Run only 3-4 days a week , Plan long run in the weekend , 2 days mandatory strength training ,( boring as hell ) , but has to be done , 1 day complete rest - Work on glute stability & balance , largely underrated , walk as much as you can .
I am a long distance runner , means I love running 100 miles & more in extenuating circumstances , this drives me . To stay healthy 40 km's is enough , don't stretch until & unless you are having a specific goal in mind .
I am a big fan of walking , walk as much as you can , don't run till you lose weight , & have the right form & technique else you may injure yourself & we don't want that to happen .
Just because someone else is belting out mileage , or running at a blistering pace doesn't mean you are not doing great , progress is relative & cannot be measured by same ruler .
Now the question which everyone asks me - How did I improve my AHR - The answer is " There is no silver bullet " I worked on all aspects of my running , even I am surprised with the results , the fact is if you are ready to put in the hard work , you will get the results .
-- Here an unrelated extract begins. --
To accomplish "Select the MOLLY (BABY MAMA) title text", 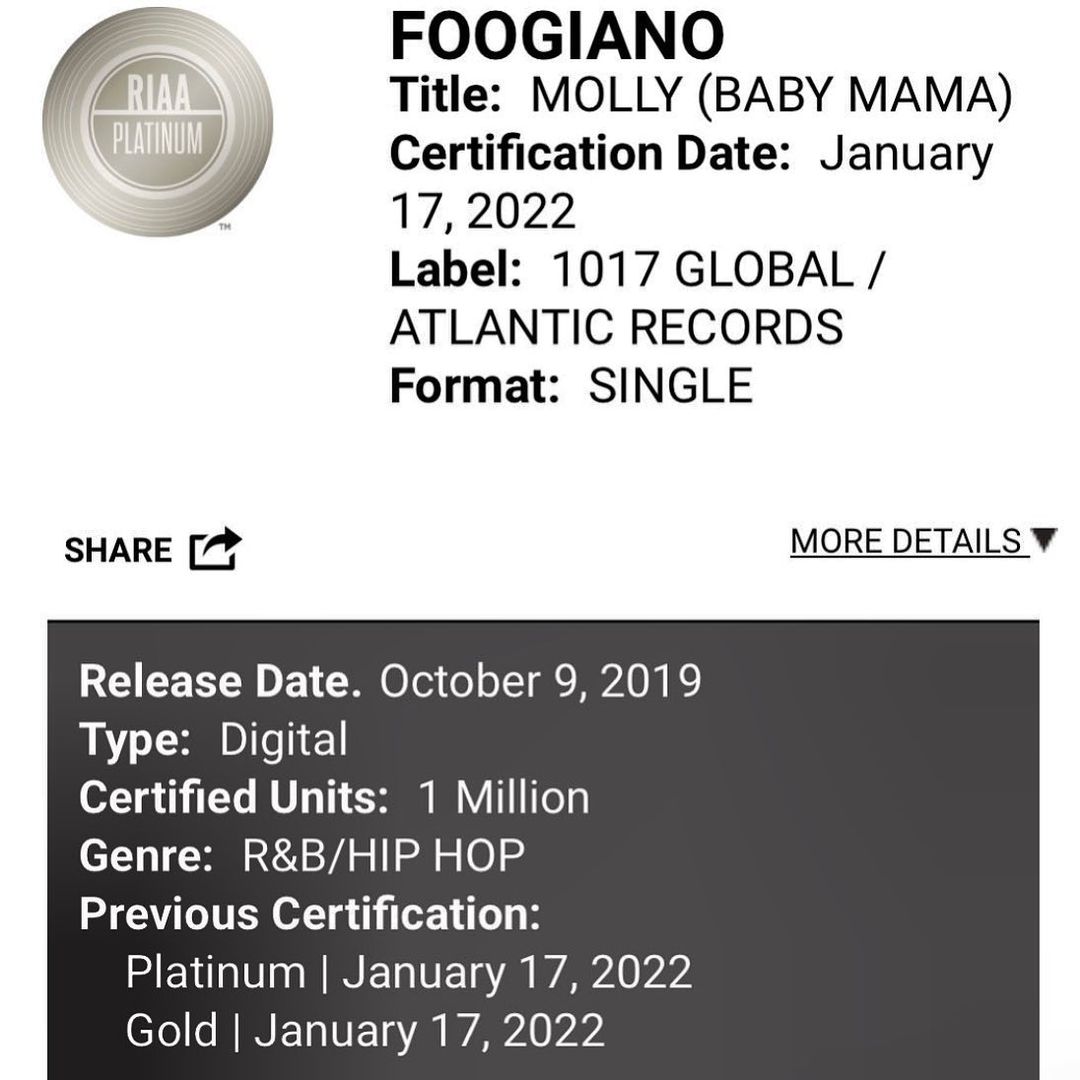I will pyautogui.click(x=770, y=96).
5 important strength training exercise for runners , Warm up & Cool down is a no brainer .
Dead lifts , Lunges , Squats , Push up's & Planks ( All variations )
For heaven sake pls don't carry your mobile, taking calls , or listen to music while walking , stay focused , listen to the chirping of the birds , the rustle of the leaves , feel the nip in the air , pls be serious with your physical activity & cut out all distractions.
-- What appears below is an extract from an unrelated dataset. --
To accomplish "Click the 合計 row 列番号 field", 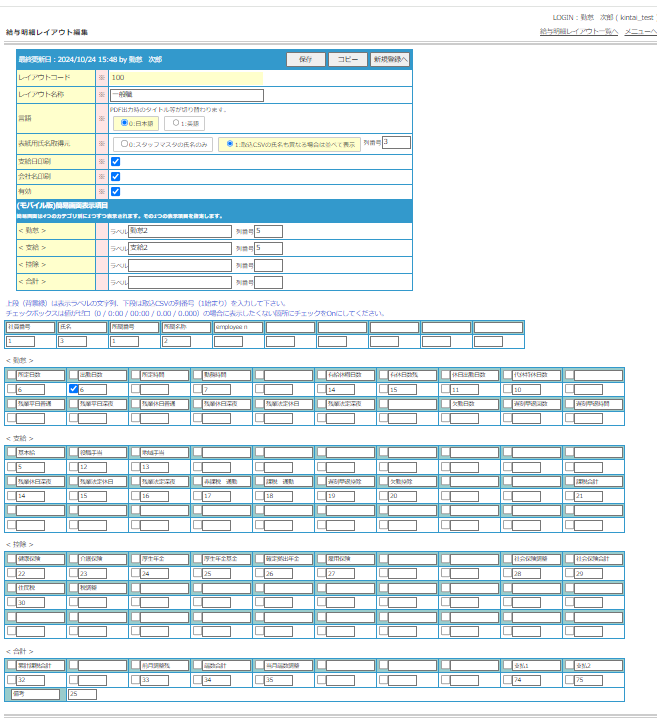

Just because you are walking 30 mins , doesn't give you the licensee to eat anything , be cognizant of your diet , use food as fuel & not as reward .
I use a gold standard app to measure my progress , this is a robust dashboard & gives me all information I need on my finger tips , I can analyze all my runs ,AI is here to stay & it is important to collate & interpret data , otherwise all your runs , walks will serve no purpose.
You cannot be a long distance runner by sheer physical capability alone , you have to be mentally strong , & you cannot be mentally strong by reading self help books , you need to experience it " Good experience comes from bad judgment & bad judgment comes from good experience"
Achilles injuries are very common in runners & they usually take very long time to heal. Make sure you build strength and mobility in the calves & feet to minimize the chance for Achilles pains and injuries.